======== Provided entries
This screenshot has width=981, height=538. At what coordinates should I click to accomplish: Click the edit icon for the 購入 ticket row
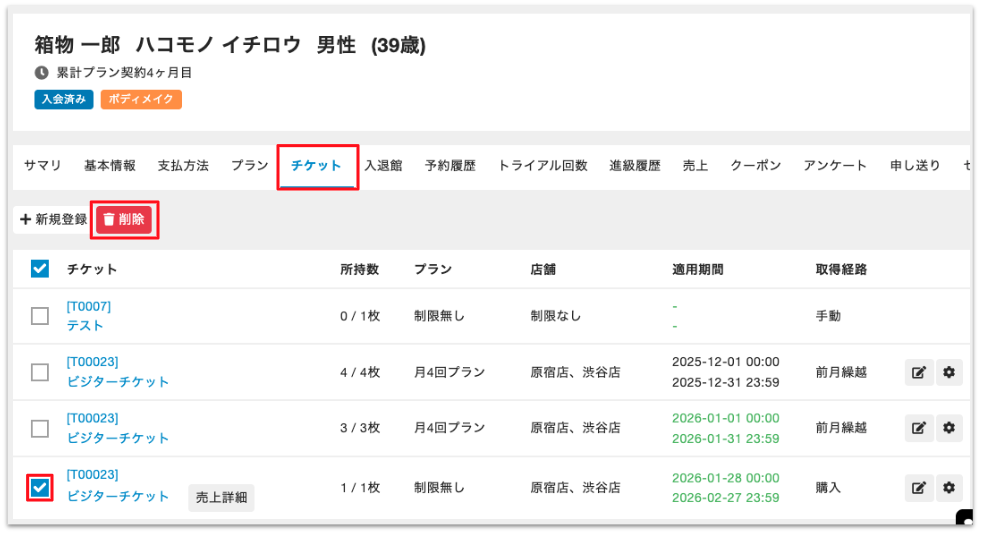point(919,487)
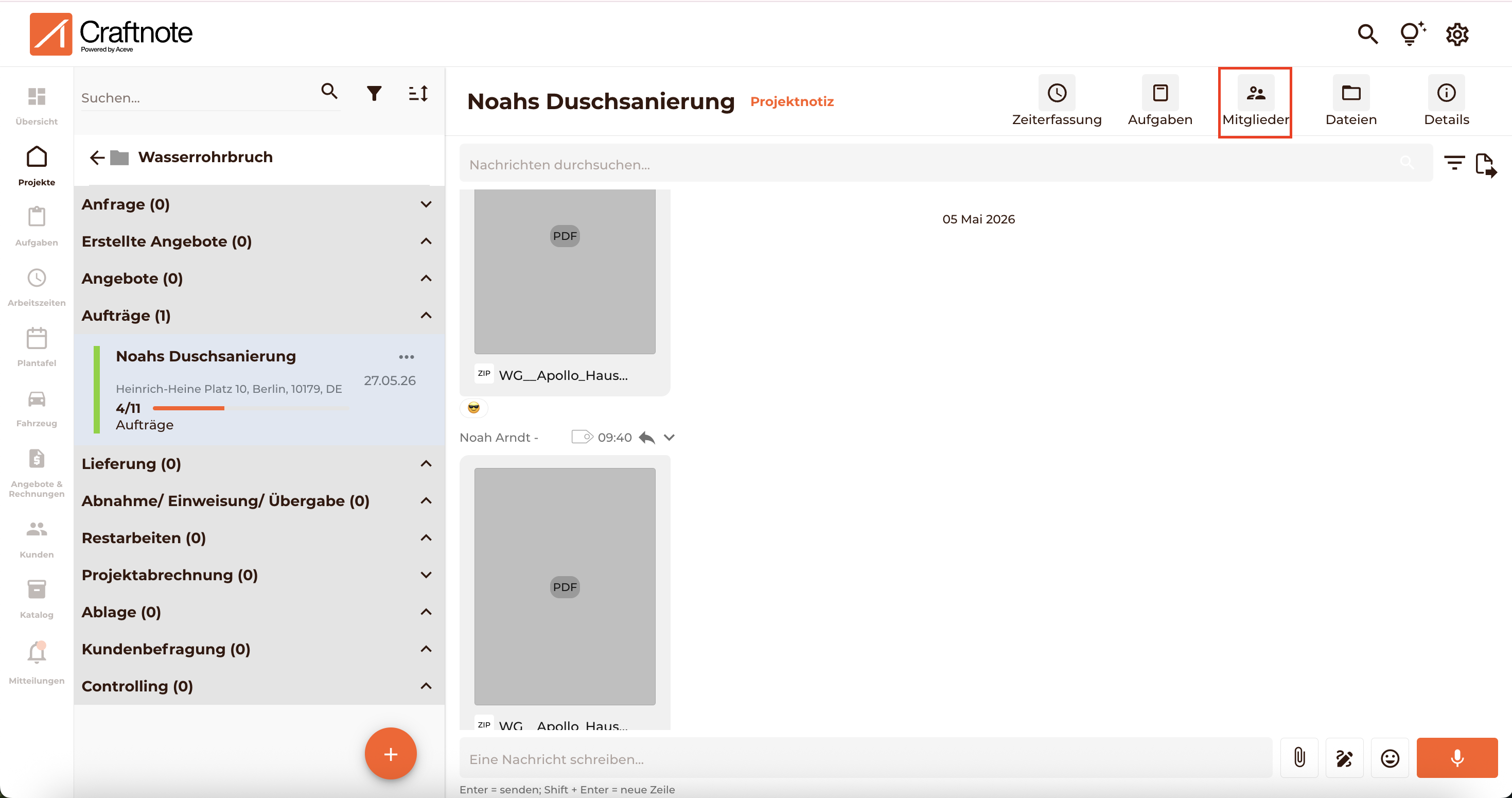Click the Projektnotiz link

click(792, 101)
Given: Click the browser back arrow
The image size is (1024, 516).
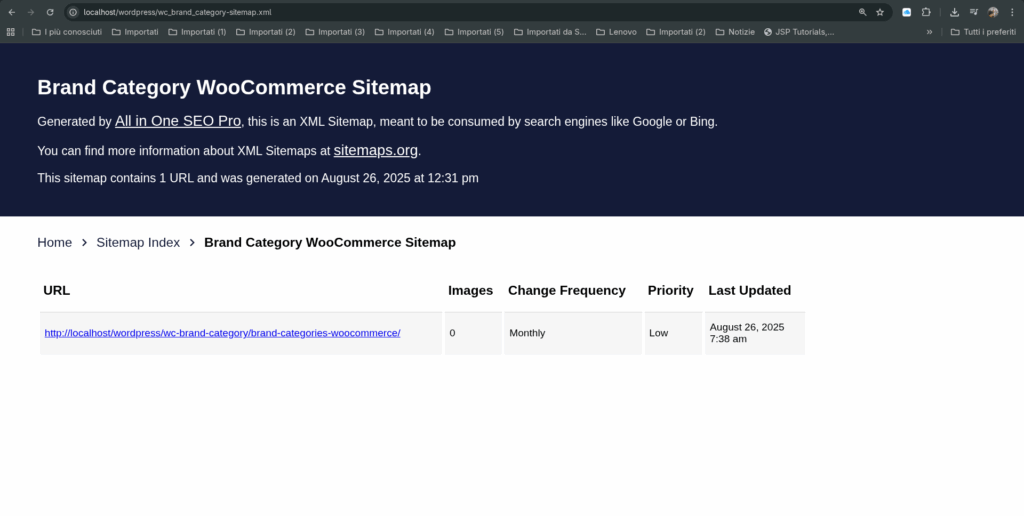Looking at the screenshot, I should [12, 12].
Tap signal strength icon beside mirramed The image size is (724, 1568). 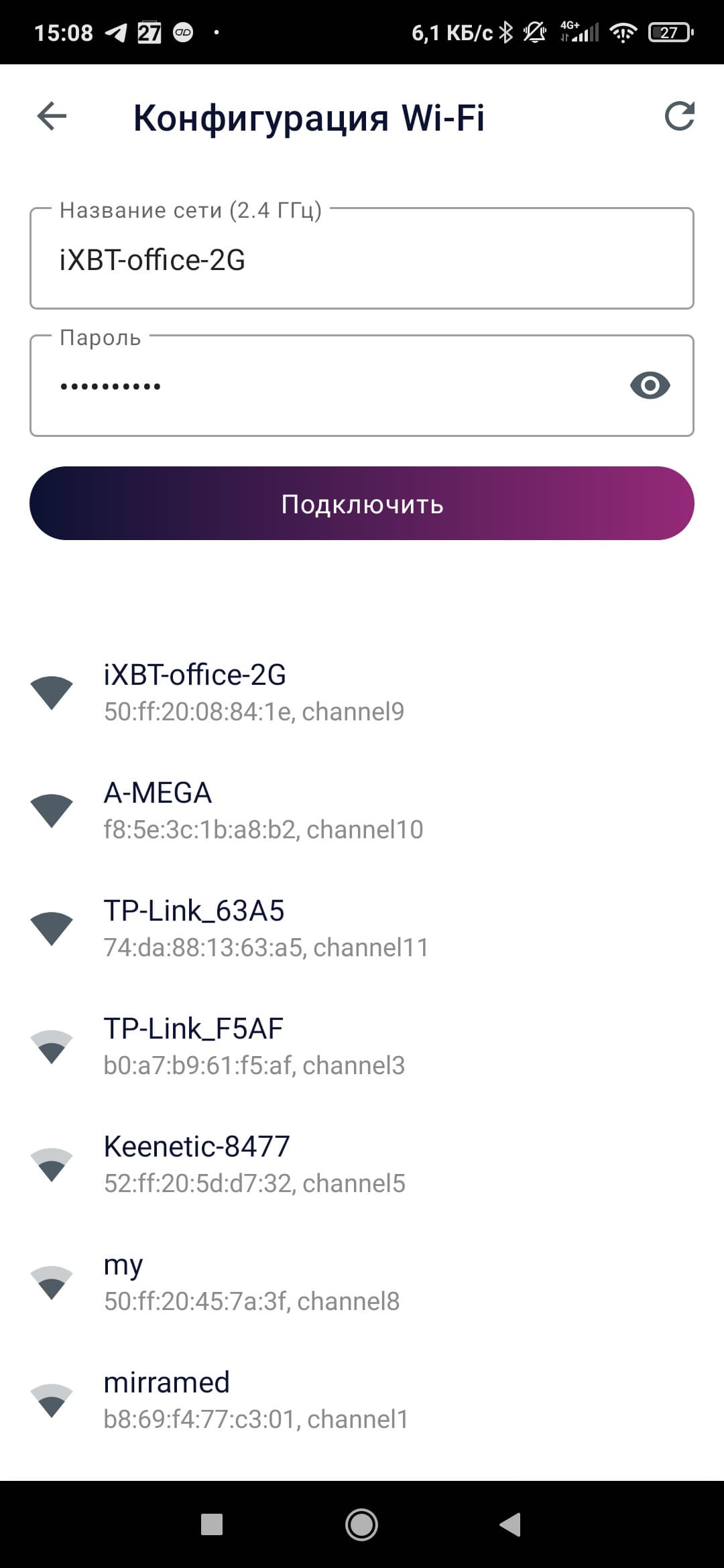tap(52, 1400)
================
In the records above, find the line containing "Given: Click the browser back arrow" and output every line from the first through that one, exactly, omitting pictures.

This screenshot has width=981, height=538. At what coordinates should I click to accomplish: Click the edit icon for the 購入 ticket row
point(919,487)
Click the Projektnotiz link

click(792, 101)
Given: Click the browser back arrow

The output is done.